The launching, ending five years of legal uncertainty for businesses, was marked Monday with the issue of government regulations on customs, tax and duties for goods entering the three islands.
Companies operating in the islands will no longer pay value-added tax (VAT), import duties and luxury tax, spurring hope that more foreign businesses will invest in the islands to tap low production costs.
“All necessary legal supports are now there to turn the islands into a free trade zone,” said Yudhoyono, accompanied by Trade Minister Mari Elka Pangestu and Investment Coordinating Board chairman Muhammad Luthfi.

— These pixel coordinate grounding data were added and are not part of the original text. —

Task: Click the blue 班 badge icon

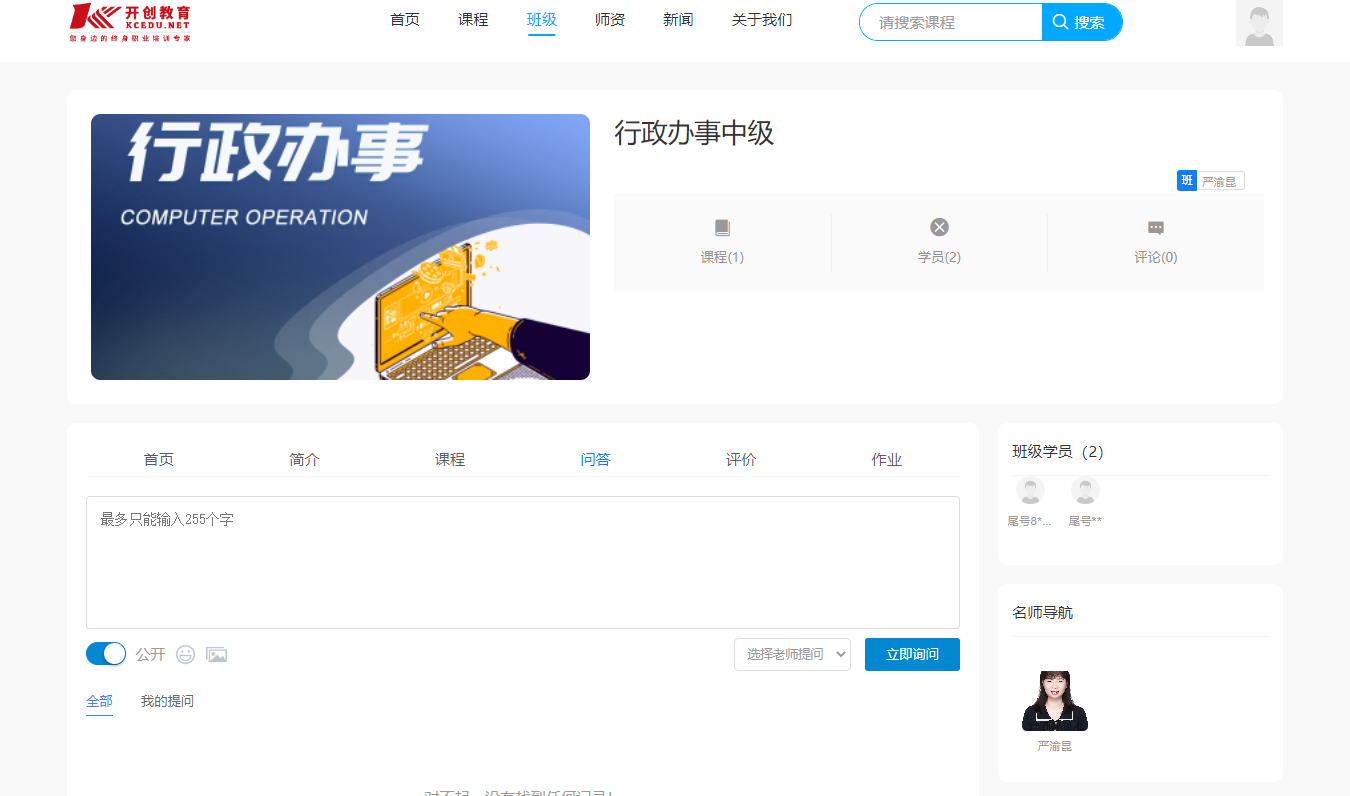Action: (x=1187, y=181)
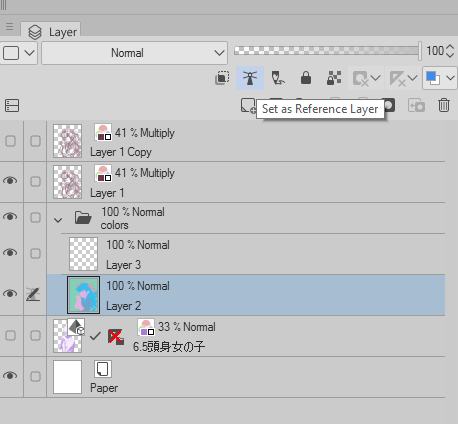Viewport: 458px width, 424px height.
Task: Select the Layer 2 thumbnail
Action: coord(83,295)
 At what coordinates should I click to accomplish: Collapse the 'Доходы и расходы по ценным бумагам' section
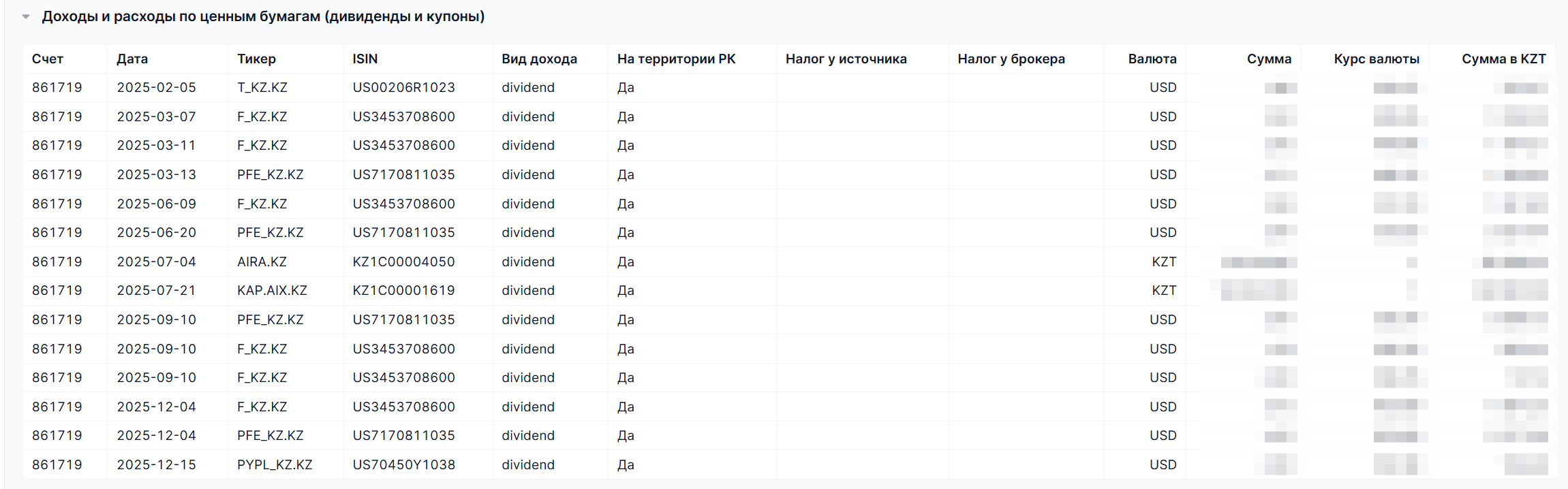pyautogui.click(x=25, y=16)

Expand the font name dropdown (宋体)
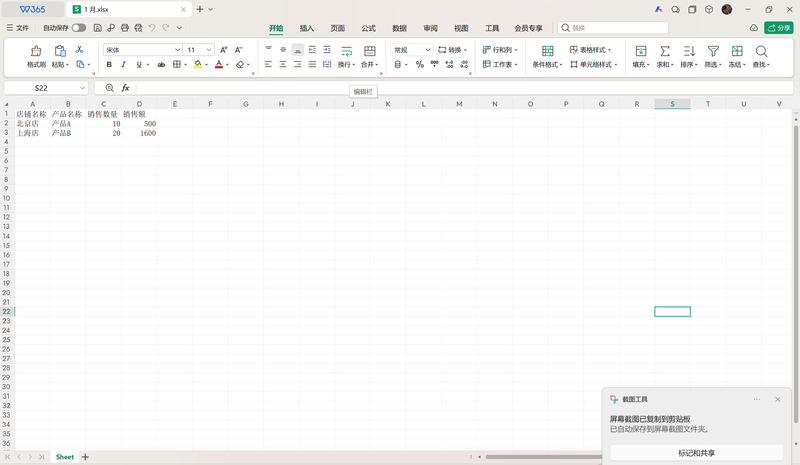tap(177, 50)
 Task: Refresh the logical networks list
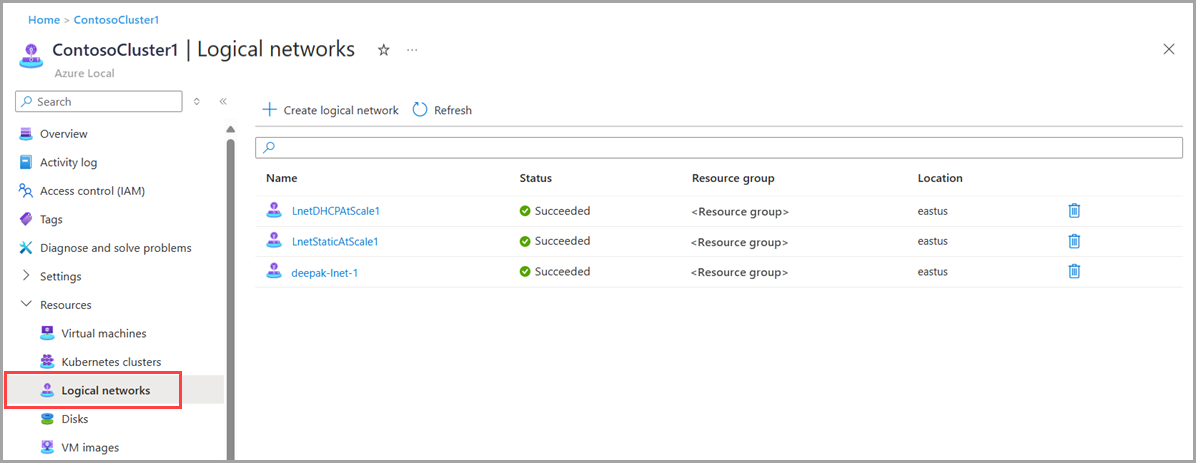[x=442, y=110]
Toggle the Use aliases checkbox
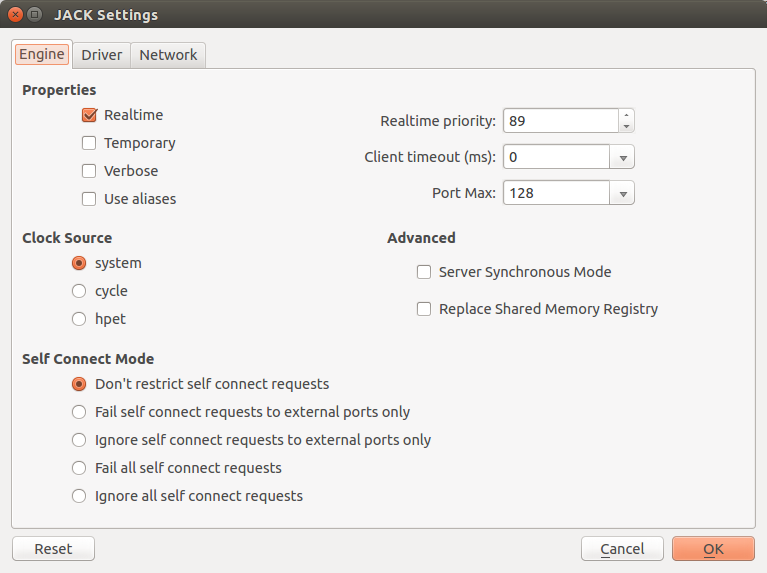The image size is (767, 573). (x=89, y=199)
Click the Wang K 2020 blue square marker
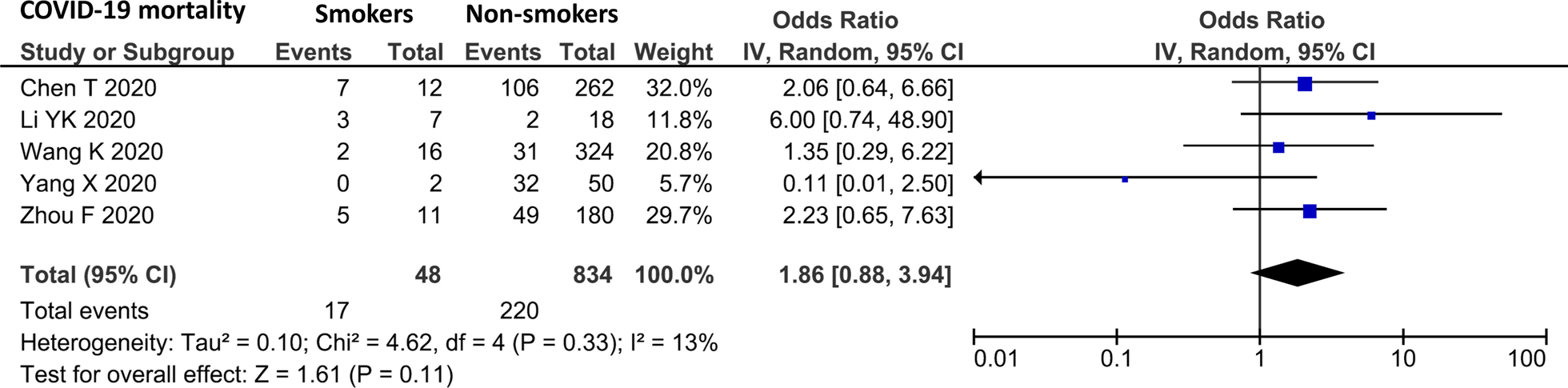1568x388 pixels. tap(1278, 148)
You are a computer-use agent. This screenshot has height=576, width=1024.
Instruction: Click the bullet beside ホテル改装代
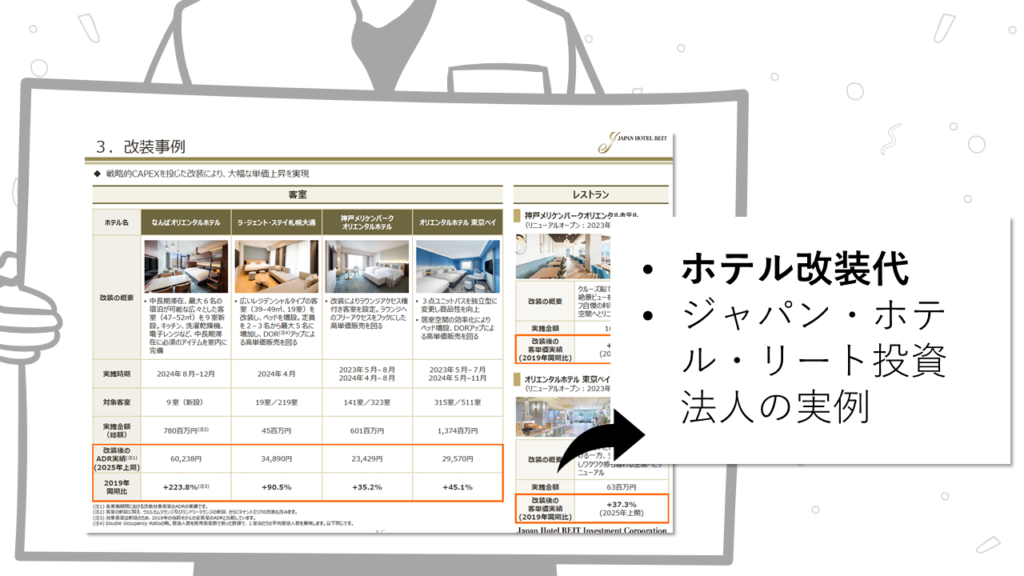[650, 271]
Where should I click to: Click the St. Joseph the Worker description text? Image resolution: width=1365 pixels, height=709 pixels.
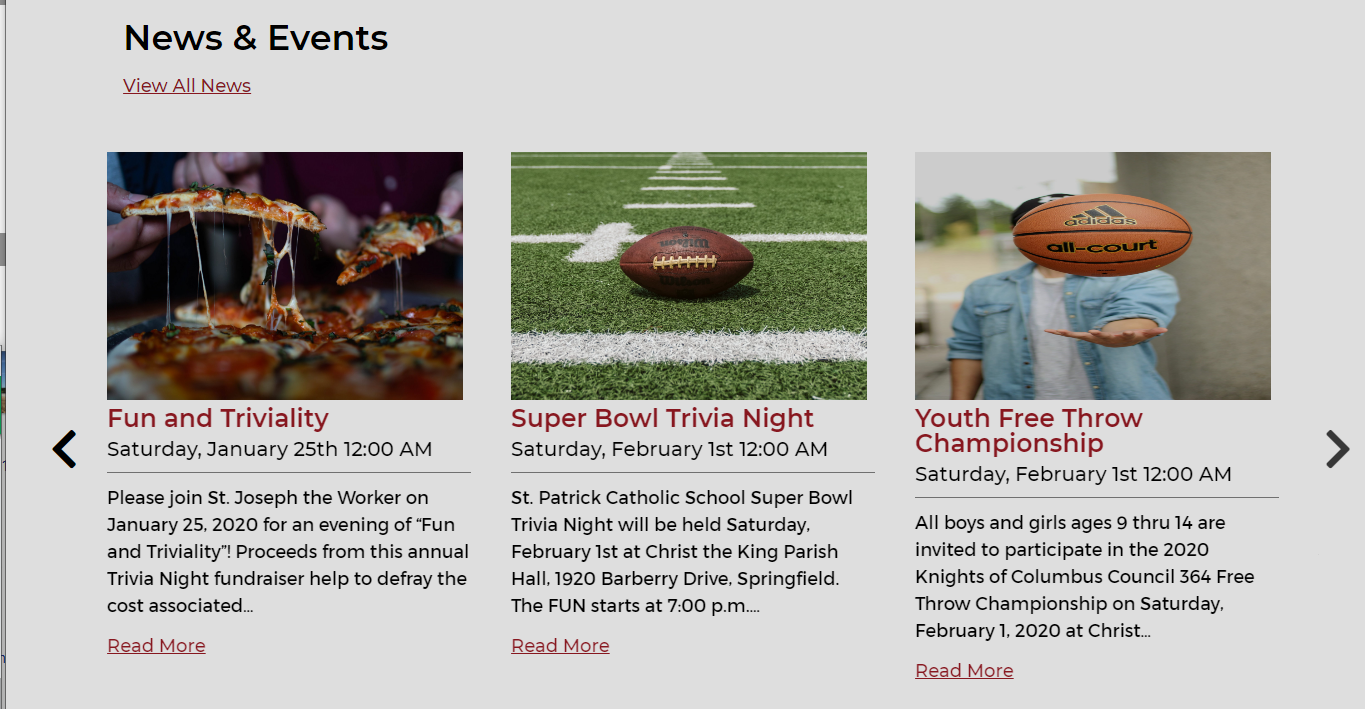point(288,551)
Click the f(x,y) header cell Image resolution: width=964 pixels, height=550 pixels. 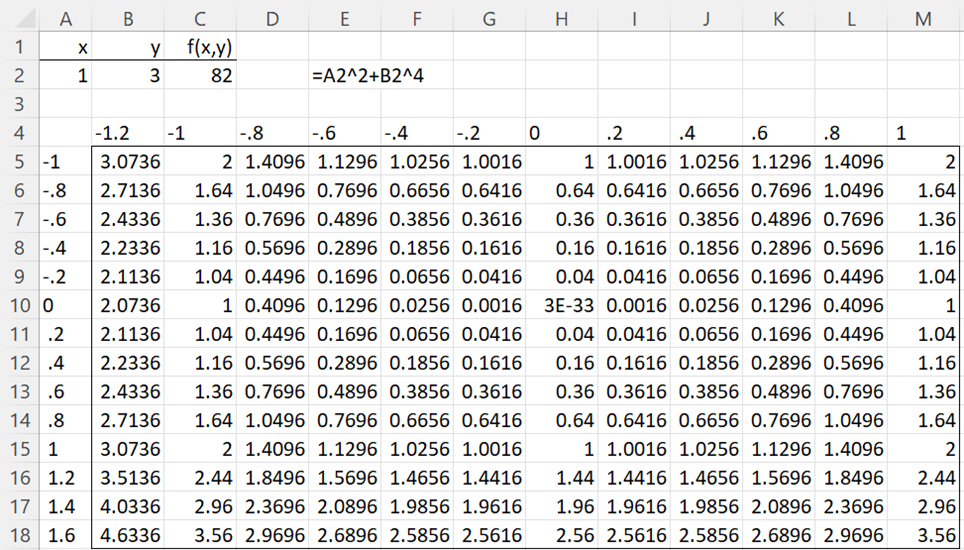(x=200, y=47)
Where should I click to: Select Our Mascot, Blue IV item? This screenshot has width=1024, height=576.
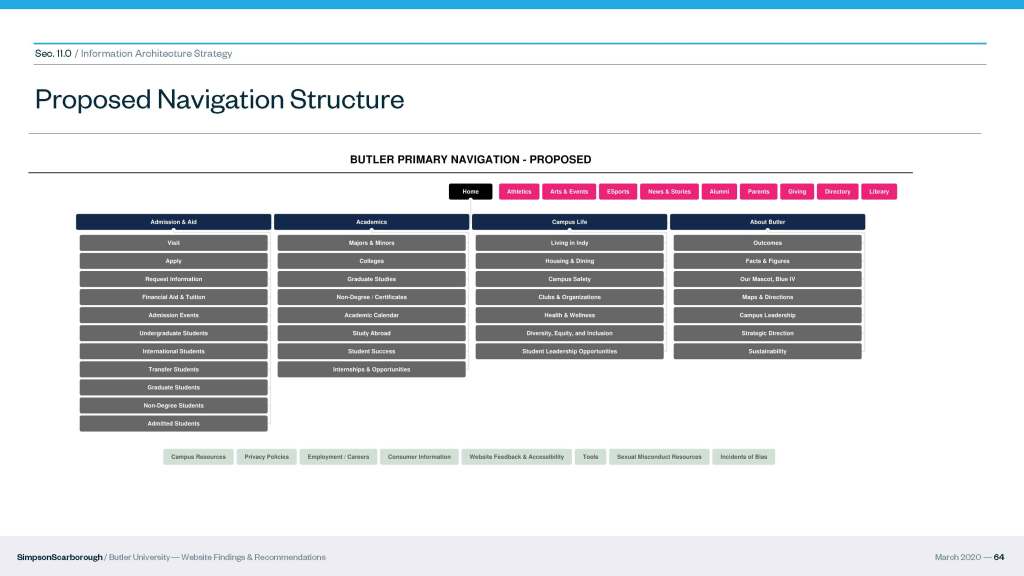point(767,279)
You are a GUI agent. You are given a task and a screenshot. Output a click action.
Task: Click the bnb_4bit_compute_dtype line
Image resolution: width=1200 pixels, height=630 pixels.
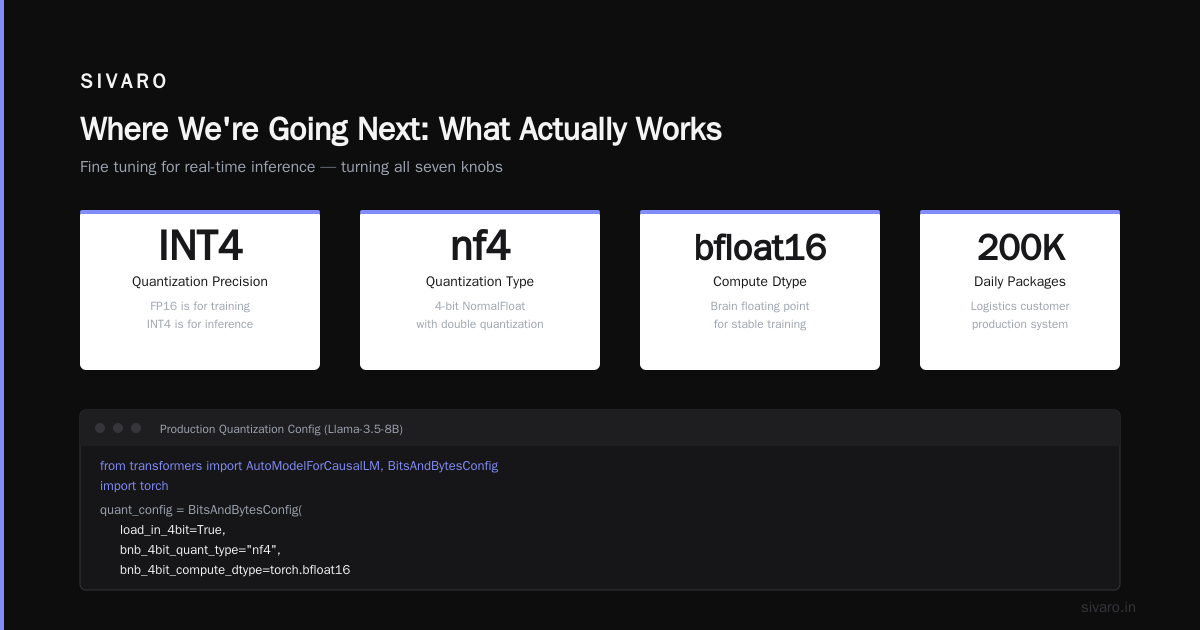pyautogui.click(x=235, y=570)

“If you hear there are still obstacles to doing business here, including illegal fees, please informed me directly. I will take stiff action against those who dare to disturb the business community here.” he said.
President Yudhoyono also inaugurated eight projects in the manufacturing sector worth US$604 million, three in the tourism sector valued at Rp 250 billion (US$22.3 million) and one port project worth Rp 1.2 trillion, as well as two hotel expansion projects worth $30 million.
These projects will create more than 12,000 new jobs.
Riau Islands governor Ismeth Abdullah said that legal uncertainties for foreign investors, who had been reluctant to come in before, were now settled.
Ismeth said investment in the Riau Islands now exceeded $11 billion from more than 1,150 foreign companies.
Riau Islands attracted in 2007 about $1 billion in new investment, more than double the $484 million received in 2006. Karimun alone attracted $700 million last year.
“We are upbeat that with all the legal hurdles cleared, foreign investment will significantly rise,” he said.
Batam, Bintan and Karimun are just 30 minutes from Singapore by ferry. Indonesia and Singapore have already signed a deal for massive investment in the three islands.
However, Singapore businessmen had been hesitant to invest heavily in the islands until they were sure of clarification of past uncertainties concerning governance, administration and management of the free trade zones.
Under new government regulations, loading and unloading of all imports and exports can only be in five ports; Batu Ampar, Kabil and Sekupang in Batam, Loban in Bintan, and Parit Rompak in Karimun.
“Exports and imports done outside these ports are illegal,” said Riau Islands custom chief Nasir Salim, adding goods entering the islands were not allowed to be sold in other parts of Indonesia unless they paid necessary taxes.
“We have prepared patrol boats that will guard the islands 24 hours a day. We will specifically monitor loading and unloading activities outside the five ports. And believe me the sanctions will be harsh,” he said.
Batam’s main industries are electronics, manufacturing and shipbuilding. Bintan, with its garment and electronics manufacturing industries, measures 4,063 square kilometers. Karimun, renowned for its deep-sea port, covers an area of 8,000 square kilometers.
Chairman of the Indonesian Chamber of Commerce and Industry for Riau Islands chapter Johannes Kennedy Aritonang said there would need to be much work in the field to ensure all the government’s promises were met.
“We will now see implementation in the field. Will the islands become more attractive as planned or not?” said Johannes.